Jerome Tang Called His Team an Embarrassment and Gave Kansas State the Exact Word It Needed to Fire Him

Kansas State fired Jerome Tang for cause Sunday, citing his viral rant as a contract violation. Tang will fight for the $18.7M buyout he's owed.

Kansas State fired Jerome Tang for cause Sunday night, four days after his viral postgame rant against his own players and with nearly $19 million on the line.

The Wildcats dismissed their fourth-year coach following a 78-64 loss at No. 3 Houston on Saturday, a game the team played without names on the back of their jerseys. Kansas State sits at 10-15 overall and 1-11 in Big 12 play, tied for last place in the conference.

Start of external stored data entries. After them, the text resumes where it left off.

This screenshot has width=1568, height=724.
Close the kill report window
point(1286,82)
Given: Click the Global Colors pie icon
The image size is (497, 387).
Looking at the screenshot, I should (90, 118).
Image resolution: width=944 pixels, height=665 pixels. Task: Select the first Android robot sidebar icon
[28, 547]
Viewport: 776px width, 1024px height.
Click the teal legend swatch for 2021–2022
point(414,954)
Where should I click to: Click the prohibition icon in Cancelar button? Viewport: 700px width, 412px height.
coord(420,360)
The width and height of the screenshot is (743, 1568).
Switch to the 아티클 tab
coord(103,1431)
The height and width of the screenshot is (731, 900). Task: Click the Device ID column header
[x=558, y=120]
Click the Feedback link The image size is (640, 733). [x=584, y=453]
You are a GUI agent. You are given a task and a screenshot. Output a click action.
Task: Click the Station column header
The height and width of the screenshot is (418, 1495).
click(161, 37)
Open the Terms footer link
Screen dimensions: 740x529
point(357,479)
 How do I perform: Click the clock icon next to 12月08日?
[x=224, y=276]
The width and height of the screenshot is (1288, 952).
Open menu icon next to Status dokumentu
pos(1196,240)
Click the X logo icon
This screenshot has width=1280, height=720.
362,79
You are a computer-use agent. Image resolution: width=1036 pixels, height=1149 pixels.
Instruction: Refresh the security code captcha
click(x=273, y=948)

Jerome Tang’s Rant That Ended His Tenure

The firing stems from Tang’s explosive comments after a 91-62 home loss to Cincinnati on Wednesday. In a two-minute press conference, Tang unloaded on his roster.

“These dudes do not deserve to wear this uniform,” Tang told reporters. “There will be very few of them in it next year. I’m embarrassed for the university, I’m embarrassed for our fans, and our student section. It’s just ridiculous.”

When asked about fans in the student section who wore paper bags over their heads during the blowout, Tang didn’t back down.

“I’d wear a paper bag, too, if I was them,” he said before walking out.

Kansas State is citing contract language that prohibits activity bringing “public disrepute, embarrassment, ridicule” to the university as its basis for the for-cause termination. If the designation holds, the school would avoid paying Tang the $18.675 million remaining on his contract, which runs through April 2030.

Tang signed a seven-year extension in September 2023 after his Elite Eight run. The following spring, Arkansas reportedly showed interest in hiring him away, and Kansas State reworked his contract in April 2024 to retain him.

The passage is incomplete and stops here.